[Data extracted from a collection]

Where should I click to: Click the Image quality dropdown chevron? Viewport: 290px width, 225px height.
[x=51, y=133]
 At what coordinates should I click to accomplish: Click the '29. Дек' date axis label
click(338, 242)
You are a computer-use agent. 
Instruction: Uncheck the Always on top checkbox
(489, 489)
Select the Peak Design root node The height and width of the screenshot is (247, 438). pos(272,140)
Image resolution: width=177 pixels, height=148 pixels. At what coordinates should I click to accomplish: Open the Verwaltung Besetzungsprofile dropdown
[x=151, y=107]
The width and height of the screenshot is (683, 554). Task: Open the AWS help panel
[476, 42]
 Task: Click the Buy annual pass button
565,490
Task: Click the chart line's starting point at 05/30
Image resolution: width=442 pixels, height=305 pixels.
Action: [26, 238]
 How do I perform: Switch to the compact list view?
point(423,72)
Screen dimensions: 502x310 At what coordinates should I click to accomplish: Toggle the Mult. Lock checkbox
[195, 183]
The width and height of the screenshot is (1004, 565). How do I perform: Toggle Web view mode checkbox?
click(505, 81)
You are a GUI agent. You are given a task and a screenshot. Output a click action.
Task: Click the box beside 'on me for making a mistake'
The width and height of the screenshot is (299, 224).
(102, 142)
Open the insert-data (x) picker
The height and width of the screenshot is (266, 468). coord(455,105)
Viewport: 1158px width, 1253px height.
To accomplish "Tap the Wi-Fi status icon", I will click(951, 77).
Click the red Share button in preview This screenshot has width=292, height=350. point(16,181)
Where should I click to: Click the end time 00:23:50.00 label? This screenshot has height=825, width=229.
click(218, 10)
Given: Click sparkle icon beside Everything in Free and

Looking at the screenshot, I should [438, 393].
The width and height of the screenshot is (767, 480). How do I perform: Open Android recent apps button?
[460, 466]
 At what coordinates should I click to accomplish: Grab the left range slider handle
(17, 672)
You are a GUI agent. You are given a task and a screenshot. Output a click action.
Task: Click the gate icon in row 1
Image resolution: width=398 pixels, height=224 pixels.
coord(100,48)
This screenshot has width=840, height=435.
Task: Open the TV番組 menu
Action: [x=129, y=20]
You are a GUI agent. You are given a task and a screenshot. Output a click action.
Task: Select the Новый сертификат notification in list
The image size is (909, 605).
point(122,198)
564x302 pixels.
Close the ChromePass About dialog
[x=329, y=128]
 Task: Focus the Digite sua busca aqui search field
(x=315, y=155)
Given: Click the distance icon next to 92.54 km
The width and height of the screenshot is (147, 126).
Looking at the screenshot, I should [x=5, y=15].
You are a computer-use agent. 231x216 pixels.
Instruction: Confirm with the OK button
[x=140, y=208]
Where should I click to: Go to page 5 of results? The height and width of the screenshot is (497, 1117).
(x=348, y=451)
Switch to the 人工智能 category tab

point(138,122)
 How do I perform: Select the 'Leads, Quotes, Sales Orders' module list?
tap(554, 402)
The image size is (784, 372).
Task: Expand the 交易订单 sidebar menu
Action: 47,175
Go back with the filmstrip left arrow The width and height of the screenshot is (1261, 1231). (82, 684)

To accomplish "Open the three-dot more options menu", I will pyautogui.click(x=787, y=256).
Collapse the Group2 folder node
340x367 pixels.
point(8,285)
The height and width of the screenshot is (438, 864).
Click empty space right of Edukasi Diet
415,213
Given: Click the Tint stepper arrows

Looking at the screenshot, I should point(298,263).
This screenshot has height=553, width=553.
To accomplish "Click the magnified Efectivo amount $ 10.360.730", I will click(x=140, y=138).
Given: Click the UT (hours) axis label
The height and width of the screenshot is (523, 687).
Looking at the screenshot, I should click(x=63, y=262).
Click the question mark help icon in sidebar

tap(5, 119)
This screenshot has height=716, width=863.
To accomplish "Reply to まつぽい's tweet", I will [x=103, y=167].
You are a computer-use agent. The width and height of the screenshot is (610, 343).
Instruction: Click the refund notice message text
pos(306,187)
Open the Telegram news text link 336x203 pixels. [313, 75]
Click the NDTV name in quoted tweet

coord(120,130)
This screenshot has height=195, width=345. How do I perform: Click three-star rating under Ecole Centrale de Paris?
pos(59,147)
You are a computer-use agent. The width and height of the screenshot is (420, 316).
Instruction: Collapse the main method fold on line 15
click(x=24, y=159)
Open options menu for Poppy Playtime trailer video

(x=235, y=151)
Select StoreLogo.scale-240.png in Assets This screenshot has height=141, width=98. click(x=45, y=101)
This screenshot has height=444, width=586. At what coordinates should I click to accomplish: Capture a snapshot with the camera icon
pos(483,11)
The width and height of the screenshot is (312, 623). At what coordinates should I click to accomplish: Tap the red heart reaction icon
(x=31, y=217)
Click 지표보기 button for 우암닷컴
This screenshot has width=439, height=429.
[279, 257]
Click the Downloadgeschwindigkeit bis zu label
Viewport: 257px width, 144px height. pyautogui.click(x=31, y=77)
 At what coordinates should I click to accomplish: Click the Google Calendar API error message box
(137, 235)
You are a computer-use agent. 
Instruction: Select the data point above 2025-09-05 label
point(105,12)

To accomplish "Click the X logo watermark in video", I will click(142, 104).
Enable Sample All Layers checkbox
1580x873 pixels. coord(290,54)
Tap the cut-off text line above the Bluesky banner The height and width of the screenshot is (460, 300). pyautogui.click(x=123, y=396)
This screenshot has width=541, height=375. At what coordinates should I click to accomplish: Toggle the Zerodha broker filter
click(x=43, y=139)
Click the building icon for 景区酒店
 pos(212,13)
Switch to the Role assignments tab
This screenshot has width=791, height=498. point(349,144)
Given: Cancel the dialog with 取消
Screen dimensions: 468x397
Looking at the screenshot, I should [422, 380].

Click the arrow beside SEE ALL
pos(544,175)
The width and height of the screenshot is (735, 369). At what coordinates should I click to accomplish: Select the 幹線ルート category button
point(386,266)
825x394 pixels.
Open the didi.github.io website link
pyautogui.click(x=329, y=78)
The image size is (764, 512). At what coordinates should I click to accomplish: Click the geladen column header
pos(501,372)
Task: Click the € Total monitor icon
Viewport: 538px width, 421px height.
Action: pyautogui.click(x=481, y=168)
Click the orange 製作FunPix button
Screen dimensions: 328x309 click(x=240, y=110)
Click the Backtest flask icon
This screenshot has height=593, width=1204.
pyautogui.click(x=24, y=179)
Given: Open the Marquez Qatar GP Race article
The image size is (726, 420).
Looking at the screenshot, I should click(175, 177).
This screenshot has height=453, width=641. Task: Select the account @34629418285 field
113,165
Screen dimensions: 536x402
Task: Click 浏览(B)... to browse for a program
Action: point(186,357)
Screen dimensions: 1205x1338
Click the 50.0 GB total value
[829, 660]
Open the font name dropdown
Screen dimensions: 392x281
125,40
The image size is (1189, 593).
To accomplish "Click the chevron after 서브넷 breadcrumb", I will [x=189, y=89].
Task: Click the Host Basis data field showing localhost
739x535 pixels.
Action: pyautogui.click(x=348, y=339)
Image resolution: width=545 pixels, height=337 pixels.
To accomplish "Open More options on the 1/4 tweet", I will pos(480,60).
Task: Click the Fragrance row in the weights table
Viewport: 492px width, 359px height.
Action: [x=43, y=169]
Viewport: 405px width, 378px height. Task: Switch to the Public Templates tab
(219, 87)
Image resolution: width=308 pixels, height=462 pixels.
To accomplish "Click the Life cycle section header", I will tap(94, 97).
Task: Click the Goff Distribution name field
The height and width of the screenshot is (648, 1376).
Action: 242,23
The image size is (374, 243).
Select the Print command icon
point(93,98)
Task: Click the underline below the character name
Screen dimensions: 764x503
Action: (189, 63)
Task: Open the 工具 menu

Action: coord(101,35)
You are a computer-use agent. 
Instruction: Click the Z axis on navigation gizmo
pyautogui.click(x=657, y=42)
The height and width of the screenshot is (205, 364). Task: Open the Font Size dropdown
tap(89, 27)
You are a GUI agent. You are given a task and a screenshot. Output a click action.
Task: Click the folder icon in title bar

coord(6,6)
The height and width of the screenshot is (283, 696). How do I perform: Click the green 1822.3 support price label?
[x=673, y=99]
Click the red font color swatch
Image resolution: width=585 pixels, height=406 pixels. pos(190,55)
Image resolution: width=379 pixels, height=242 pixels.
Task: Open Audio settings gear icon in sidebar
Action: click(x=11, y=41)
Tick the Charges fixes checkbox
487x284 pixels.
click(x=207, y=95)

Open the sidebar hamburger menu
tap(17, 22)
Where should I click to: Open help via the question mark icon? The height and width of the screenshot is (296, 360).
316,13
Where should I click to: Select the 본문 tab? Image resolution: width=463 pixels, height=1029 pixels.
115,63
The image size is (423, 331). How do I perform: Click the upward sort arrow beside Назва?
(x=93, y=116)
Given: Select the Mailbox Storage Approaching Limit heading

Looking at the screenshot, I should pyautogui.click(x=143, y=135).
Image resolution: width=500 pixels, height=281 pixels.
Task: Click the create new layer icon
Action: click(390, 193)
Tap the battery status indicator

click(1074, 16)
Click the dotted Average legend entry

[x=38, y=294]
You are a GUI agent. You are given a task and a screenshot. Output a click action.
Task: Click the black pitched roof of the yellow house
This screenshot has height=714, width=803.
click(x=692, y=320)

Task => Above are the entries. Copy exactly the part that opens with the line containing "Screen dimensions: 502x310" and closes with the line containing "Click the red Share", and no more.

Your solution =>
Screen dimensions: 502x310 At what coordinates should I click to accomplish: Toggle the Mult. Lock checkbox
[195, 183]
The width and height of the screenshot is (1004, 565). How do I perform: Toggle Web view mode checkbox?
click(505, 81)
You are a GUI agent. You are given a task and a screenshot. Output a click action.
Task: Click the box beside 'on me for making a mistake'
The width and height of the screenshot is (299, 224).
(102, 142)
Open the insert-data (x) picker
The height and width of the screenshot is (266, 468). coord(455,105)
Viewport: 1158px width, 1253px height.
To accomplish "Tap the Wi-Fi status icon", I will click(951, 77).
Click the red Share button in preview This screenshot has width=292, height=350. point(16,181)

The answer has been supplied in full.